The VRU-Weighted Accuracy Score (SWAS)
To compare policies offline without ground-truth annotations, the team introduced the VRU-Weighted Accuracy Score (SWAS), a scalar metric that weights detection accuracy by the presence of vulnerable road users. An oracle-bounded variant of SWAS separates the circularity of the detector’s own outputs from genuine tier-retention benefit.
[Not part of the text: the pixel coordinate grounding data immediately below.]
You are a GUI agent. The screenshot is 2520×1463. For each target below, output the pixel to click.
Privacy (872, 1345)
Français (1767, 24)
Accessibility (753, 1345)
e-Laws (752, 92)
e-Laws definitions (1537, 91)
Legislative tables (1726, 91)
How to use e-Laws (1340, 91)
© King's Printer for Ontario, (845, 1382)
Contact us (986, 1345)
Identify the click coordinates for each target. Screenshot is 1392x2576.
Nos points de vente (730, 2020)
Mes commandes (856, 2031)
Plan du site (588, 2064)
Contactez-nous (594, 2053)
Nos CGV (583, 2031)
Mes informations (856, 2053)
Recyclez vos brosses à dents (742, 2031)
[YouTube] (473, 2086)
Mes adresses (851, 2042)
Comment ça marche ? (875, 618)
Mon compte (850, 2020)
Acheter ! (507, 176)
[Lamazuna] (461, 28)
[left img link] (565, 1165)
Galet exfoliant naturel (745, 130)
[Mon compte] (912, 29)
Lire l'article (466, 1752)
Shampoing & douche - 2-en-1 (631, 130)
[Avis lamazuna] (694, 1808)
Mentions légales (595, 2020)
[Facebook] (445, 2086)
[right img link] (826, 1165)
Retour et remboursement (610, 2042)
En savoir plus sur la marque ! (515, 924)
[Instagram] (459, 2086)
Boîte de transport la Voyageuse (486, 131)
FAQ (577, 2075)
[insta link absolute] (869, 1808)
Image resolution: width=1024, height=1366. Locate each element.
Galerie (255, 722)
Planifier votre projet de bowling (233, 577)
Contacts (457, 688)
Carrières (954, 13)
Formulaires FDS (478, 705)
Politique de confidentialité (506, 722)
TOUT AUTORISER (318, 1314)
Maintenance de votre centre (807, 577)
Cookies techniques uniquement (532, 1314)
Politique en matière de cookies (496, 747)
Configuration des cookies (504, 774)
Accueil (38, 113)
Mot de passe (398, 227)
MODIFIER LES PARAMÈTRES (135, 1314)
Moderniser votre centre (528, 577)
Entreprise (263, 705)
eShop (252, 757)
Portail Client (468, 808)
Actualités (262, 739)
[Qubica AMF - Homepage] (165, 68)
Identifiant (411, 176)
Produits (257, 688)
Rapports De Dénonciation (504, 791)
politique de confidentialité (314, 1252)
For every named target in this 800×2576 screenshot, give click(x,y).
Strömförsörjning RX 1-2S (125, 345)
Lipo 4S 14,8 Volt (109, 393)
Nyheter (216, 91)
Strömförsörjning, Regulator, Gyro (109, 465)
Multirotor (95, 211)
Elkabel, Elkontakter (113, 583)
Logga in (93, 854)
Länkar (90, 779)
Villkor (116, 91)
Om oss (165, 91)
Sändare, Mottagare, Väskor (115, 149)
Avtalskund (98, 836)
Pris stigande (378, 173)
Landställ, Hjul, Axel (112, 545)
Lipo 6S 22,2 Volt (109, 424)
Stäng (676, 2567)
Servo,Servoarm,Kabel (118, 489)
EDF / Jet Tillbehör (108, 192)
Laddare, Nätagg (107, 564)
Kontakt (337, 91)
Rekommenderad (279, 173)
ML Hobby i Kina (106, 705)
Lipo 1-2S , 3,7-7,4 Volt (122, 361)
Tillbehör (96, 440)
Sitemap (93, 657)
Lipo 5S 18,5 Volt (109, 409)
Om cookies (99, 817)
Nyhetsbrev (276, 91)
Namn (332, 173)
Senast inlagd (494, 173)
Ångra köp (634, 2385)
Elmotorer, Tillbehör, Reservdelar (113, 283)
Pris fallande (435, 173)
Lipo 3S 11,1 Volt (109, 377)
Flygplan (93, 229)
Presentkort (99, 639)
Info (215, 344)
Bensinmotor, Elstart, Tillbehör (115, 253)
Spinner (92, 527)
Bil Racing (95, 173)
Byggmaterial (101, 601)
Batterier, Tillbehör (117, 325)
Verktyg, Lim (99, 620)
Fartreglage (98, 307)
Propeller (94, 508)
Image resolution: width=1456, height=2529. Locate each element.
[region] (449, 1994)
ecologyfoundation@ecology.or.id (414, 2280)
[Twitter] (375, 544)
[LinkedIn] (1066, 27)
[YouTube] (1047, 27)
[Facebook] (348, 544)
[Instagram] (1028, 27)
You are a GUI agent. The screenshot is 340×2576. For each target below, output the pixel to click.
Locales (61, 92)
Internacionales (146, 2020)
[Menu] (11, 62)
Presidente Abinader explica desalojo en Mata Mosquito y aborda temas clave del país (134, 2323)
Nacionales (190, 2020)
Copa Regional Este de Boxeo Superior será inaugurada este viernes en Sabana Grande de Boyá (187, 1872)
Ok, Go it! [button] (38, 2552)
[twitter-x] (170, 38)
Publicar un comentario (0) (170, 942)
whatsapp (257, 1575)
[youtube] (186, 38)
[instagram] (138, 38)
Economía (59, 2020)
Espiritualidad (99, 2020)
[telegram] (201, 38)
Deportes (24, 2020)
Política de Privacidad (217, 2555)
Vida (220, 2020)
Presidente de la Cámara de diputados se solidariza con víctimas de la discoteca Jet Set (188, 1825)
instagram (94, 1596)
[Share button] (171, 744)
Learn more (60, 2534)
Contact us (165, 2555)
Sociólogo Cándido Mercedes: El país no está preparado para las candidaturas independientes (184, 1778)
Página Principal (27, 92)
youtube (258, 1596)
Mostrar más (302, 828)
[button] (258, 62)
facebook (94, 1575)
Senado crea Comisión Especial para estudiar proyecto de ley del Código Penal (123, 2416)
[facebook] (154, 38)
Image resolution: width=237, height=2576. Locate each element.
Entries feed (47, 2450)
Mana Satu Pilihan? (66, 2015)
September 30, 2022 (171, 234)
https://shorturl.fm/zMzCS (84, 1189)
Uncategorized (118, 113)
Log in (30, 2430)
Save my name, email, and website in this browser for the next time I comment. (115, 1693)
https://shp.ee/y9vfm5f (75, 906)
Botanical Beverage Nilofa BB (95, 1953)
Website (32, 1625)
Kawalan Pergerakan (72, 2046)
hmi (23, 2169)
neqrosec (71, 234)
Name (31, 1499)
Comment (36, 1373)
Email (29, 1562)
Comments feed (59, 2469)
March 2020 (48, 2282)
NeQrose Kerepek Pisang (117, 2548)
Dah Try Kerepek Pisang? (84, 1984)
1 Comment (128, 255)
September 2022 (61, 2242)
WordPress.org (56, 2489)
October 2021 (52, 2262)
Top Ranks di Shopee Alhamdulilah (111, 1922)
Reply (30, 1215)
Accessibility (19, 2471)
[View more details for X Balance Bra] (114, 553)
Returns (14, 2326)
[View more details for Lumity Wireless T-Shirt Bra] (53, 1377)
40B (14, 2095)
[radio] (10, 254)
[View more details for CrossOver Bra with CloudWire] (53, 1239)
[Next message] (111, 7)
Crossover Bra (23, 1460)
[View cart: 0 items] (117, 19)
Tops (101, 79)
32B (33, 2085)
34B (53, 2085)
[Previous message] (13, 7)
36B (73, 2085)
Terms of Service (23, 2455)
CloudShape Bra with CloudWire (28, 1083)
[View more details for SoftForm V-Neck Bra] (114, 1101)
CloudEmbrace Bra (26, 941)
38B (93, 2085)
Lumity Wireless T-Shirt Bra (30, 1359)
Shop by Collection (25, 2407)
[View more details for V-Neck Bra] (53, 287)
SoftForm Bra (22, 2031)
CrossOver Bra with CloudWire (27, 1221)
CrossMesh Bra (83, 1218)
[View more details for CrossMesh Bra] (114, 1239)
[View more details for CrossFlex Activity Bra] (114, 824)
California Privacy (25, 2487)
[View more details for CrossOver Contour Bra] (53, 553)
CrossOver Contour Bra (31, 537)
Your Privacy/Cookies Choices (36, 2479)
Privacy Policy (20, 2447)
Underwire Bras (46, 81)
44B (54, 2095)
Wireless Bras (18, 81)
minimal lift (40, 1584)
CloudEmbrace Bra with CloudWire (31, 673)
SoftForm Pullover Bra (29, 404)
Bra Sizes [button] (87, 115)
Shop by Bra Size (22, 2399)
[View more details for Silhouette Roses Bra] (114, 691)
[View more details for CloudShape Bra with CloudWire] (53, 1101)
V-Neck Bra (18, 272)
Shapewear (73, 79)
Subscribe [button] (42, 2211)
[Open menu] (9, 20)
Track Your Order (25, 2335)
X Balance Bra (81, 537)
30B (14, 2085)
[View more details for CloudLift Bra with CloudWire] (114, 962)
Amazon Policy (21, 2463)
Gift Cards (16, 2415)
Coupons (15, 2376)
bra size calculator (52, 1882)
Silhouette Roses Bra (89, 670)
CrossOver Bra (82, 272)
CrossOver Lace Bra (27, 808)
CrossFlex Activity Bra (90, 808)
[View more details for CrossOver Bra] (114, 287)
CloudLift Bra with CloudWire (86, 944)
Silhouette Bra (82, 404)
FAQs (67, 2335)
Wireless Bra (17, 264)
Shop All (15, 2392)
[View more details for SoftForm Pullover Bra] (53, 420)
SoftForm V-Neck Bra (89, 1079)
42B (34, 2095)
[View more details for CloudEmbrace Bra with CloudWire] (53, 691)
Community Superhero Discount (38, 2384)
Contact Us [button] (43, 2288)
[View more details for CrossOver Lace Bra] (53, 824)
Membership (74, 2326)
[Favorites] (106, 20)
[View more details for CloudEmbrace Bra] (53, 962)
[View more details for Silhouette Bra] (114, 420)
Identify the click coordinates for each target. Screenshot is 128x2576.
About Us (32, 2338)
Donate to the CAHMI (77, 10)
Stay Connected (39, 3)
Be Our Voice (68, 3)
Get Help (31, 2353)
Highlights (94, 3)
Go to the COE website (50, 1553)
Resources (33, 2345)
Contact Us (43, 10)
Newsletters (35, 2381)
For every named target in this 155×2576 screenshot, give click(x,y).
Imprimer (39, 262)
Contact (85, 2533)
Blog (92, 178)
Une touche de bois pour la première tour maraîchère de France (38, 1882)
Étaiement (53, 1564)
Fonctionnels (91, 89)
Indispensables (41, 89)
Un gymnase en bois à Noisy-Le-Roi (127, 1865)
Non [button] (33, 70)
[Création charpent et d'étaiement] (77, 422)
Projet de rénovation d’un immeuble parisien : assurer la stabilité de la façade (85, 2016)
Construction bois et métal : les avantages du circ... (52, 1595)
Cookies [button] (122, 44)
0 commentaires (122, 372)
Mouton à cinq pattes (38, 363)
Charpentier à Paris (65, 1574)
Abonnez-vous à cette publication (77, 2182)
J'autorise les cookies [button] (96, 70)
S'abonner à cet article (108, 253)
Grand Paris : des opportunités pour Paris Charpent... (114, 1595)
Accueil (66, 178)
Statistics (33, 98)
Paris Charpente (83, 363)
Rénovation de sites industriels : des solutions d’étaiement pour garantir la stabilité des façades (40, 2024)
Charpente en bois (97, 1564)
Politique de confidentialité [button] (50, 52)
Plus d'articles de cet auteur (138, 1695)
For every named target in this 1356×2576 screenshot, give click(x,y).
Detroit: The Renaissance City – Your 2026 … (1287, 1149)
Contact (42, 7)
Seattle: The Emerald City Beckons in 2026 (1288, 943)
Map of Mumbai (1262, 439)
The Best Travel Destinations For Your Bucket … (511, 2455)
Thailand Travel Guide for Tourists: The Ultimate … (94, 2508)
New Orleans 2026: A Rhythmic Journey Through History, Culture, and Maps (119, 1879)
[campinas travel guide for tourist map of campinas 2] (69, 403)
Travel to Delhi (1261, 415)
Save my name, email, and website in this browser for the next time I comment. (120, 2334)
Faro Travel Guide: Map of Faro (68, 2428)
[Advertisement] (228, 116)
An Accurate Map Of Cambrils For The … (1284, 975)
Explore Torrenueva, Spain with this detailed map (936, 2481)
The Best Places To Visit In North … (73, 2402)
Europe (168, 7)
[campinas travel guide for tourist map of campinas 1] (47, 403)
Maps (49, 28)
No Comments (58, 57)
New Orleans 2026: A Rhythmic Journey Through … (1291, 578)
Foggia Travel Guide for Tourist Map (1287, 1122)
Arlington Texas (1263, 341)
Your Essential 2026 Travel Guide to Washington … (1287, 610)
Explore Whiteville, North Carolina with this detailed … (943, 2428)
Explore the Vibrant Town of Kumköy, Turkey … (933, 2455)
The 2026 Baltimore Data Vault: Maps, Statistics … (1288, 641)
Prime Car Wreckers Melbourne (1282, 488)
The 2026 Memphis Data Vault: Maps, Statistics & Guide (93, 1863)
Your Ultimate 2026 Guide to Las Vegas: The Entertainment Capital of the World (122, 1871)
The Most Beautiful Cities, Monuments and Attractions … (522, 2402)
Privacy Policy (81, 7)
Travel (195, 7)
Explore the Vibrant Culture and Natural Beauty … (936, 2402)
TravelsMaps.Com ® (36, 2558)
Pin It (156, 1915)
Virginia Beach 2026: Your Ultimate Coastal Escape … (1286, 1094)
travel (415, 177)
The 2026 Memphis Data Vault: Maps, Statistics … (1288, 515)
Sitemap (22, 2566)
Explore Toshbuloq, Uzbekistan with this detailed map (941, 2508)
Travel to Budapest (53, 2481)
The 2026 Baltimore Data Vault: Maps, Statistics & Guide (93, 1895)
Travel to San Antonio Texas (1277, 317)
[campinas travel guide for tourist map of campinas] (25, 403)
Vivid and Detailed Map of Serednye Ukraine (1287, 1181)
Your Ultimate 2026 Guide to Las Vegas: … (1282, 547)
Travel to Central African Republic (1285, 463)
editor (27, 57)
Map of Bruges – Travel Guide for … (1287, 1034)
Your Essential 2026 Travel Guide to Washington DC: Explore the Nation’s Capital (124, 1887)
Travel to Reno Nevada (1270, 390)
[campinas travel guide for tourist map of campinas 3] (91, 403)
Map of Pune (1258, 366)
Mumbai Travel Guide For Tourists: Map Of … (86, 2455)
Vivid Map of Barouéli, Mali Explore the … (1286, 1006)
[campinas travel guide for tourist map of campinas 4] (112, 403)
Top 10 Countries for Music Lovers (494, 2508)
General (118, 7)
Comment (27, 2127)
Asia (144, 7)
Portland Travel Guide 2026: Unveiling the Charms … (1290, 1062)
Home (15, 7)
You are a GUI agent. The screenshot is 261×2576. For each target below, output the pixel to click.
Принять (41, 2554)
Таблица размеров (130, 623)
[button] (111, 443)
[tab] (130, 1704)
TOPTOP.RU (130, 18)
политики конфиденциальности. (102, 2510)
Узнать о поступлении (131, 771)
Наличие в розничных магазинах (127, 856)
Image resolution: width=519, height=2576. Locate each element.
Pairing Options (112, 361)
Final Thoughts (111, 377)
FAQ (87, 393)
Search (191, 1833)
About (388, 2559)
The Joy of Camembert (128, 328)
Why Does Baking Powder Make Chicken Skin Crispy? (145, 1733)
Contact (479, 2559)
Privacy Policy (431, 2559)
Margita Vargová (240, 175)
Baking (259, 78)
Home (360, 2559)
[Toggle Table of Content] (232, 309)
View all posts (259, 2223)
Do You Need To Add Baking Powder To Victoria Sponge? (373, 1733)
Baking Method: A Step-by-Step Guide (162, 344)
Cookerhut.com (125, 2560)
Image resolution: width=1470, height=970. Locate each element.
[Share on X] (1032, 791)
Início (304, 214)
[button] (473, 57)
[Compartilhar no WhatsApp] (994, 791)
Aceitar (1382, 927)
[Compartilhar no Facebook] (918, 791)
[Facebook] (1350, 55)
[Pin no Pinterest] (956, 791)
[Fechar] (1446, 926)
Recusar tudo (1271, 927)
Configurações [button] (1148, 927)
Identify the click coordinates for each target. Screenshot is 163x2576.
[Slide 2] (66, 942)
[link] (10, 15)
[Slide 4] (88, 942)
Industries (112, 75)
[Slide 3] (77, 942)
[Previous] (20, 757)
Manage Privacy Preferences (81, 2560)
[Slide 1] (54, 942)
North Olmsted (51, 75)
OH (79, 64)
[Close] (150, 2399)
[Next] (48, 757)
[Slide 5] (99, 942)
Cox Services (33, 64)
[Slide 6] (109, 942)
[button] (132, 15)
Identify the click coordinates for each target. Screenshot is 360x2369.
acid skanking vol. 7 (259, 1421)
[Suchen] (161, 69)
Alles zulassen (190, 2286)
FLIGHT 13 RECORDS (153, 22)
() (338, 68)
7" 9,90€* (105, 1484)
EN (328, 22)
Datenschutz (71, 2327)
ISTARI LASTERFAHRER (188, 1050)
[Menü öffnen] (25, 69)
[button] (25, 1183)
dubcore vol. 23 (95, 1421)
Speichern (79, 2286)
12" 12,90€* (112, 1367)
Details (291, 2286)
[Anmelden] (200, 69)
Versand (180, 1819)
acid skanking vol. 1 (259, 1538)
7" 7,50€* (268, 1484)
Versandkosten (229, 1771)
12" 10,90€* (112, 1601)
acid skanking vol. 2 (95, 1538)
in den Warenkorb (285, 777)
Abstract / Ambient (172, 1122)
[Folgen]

Under heavy load on Jetson Orin TensorRT, detection-conditioned switching improved SWAS by 25.4% (oracle scoring) and 47.3% (detector-derived scoring) relative to threshold-only policies.
Performance Benchmarks
| Policy | Mean Latency (ms) | Relative Speedup vs Fixed-MEDIUM | Proxy Accuracy Retained | SWAS Improvement (detector-derived) |
|---|---|---|---|---|
| Threshold-only | Not reported | — | — | Baseline |
| safety2 (detection-conditioned) | 3.41 | 5.6× faster | 74% | +47.3% |
On the Jetson Orin under heavy load, the safety2 policy achieved a mean latency of 3.41 ms, 5.6× faster than fixed-MEDIUM inference, while retaining 74% of its proxy accuracy through near-NANO operation with selective SMALL and MEDIUM locks during VRU-positive windows. Live evaluation on the KITTI dataset reported per-tier VRU recall rates of 24.2% for NANO, 41.2% for SMALL, and 59.0% for MEDIUM, indicating that reactive overrides are fundamentally limited by the baseline detector’s recall.
Implications for Embedded Perception
The ability to switch models at runtime without reload latency and to condition decisions on prior detections offers a practical path for embedded vision systems that must operate under uncertain resource budgets. While the current work focuses on autonomous driving scenarios (VRU detection), the same architecture applies to any edge perception task where latency and accuracy must be balanced dynamically. Future work could extend the policy set or integrate real-time resource forecasting.